**TASK STATEMENT:** Before copying, set aside the pictures; then restate exactly the lines from the one with "Task: Click 'Text" through the last line of the records.

(Saved data entries)
^^^^^^^^^^^^^^^^
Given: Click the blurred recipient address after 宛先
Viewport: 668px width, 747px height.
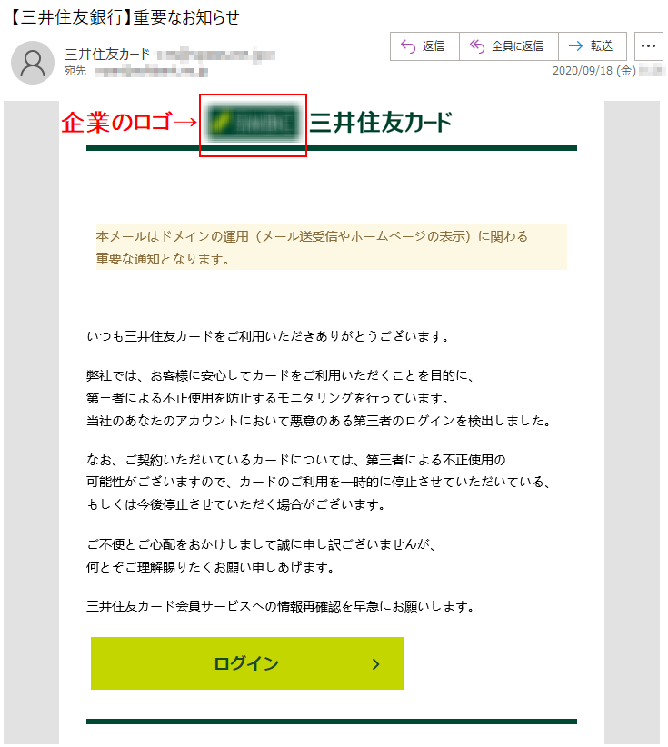Looking at the screenshot, I should pyautogui.click(x=151, y=72).
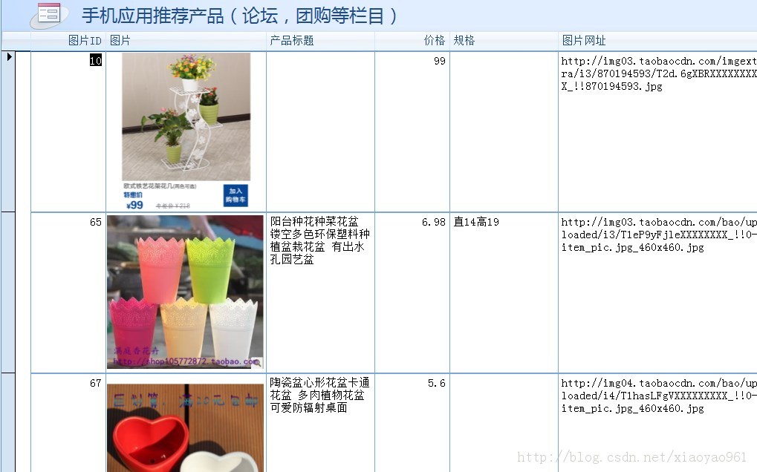Click the current record arrow indicator

tap(9, 57)
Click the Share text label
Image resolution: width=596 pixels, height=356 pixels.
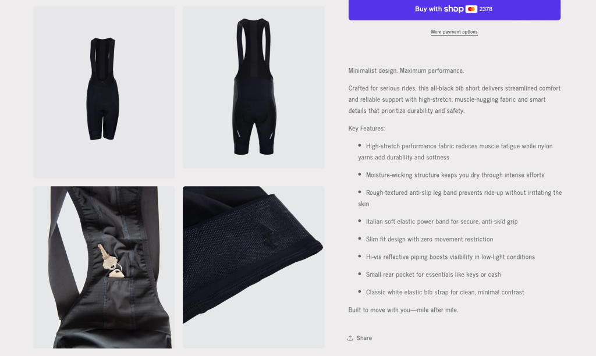[364, 338]
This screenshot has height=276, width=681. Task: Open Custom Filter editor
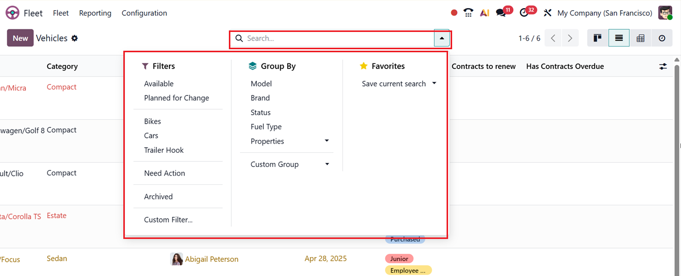(x=168, y=220)
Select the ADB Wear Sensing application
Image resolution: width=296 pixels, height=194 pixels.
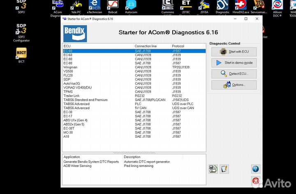(78, 166)
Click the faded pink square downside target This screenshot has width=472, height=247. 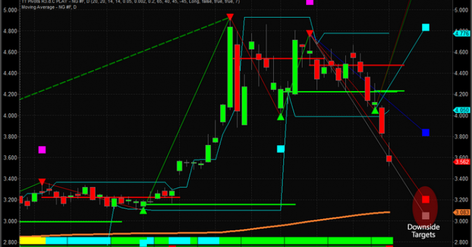(425, 215)
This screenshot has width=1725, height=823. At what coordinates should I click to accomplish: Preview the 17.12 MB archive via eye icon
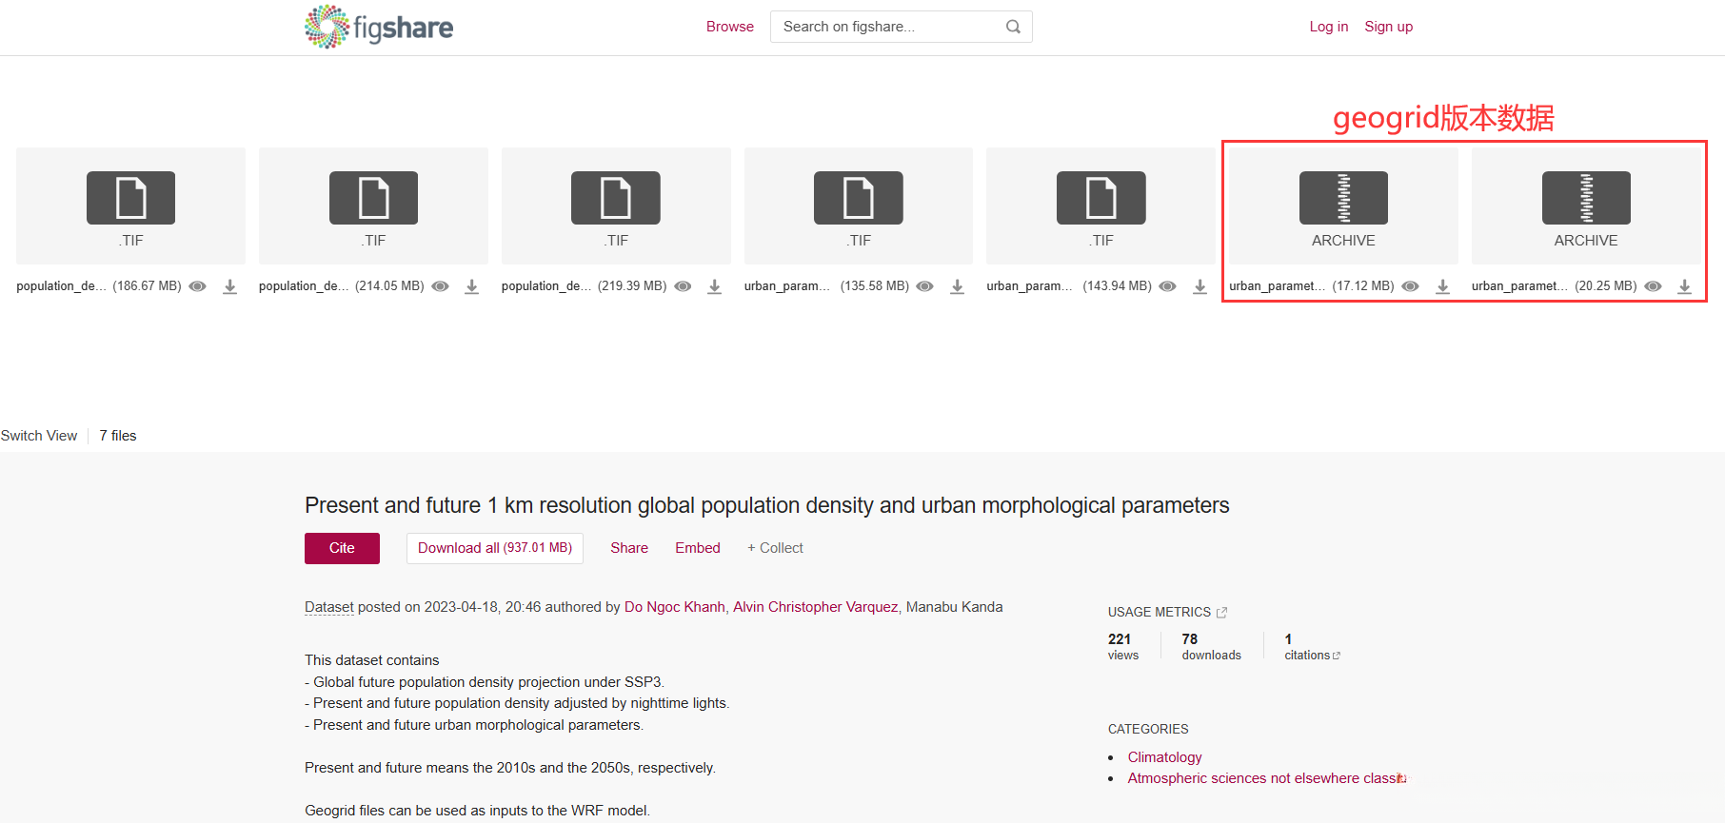tap(1410, 286)
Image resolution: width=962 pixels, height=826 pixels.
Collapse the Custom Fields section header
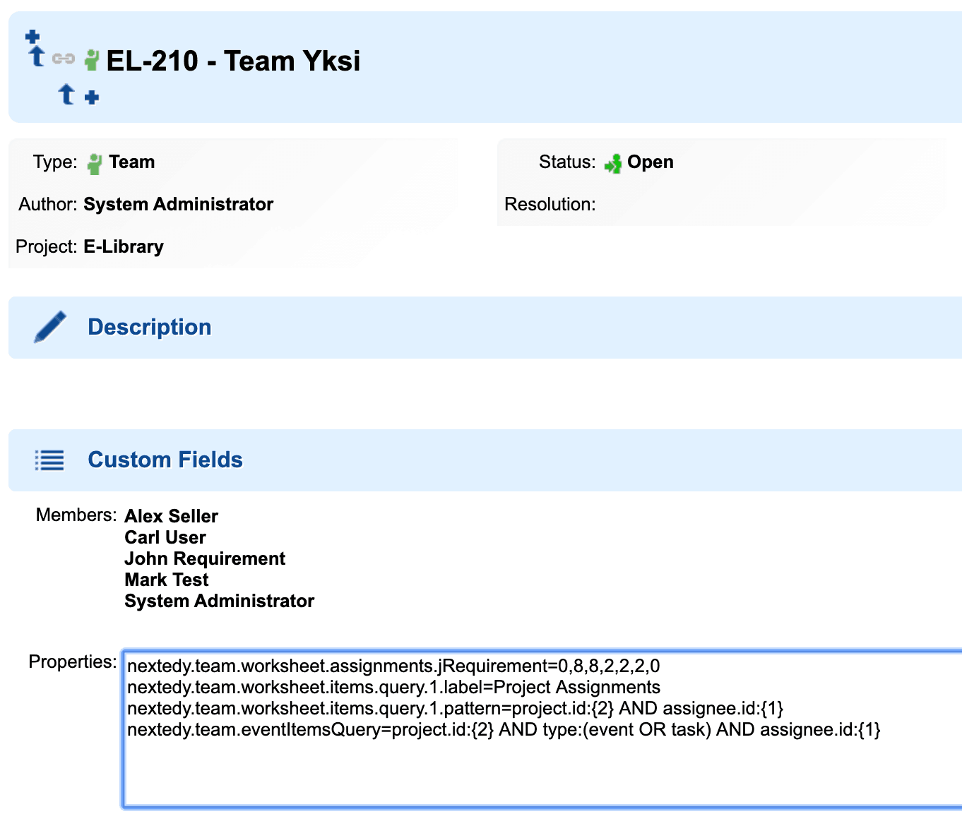[485, 460]
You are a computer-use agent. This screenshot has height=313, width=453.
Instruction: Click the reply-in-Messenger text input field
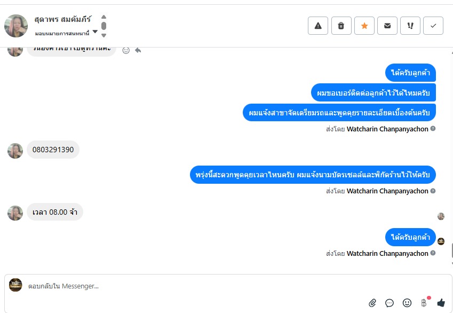coord(228,286)
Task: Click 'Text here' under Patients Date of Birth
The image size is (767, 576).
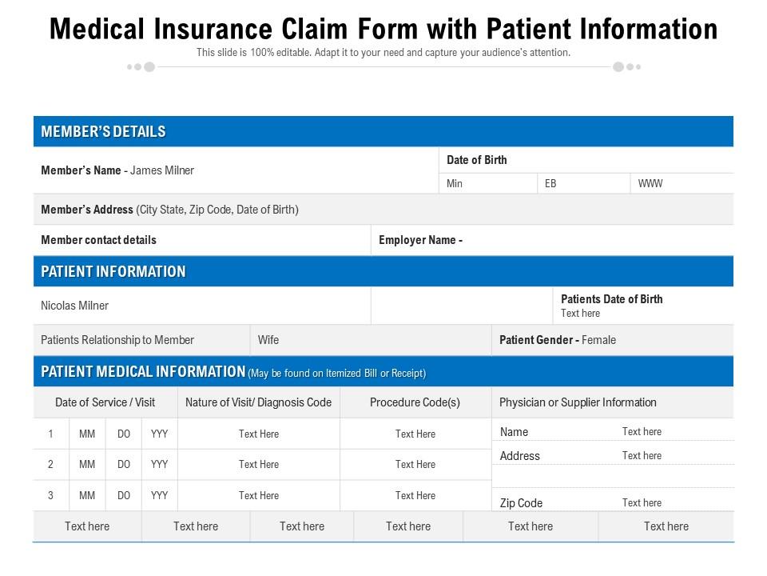Action: 580,314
^^^^^^^^^^^^^^^^
**WRITTEN RESPONSE:**
Task: Click 'Text here' under Patients Date of Birth
The image size is (767, 576).
Action: 580,314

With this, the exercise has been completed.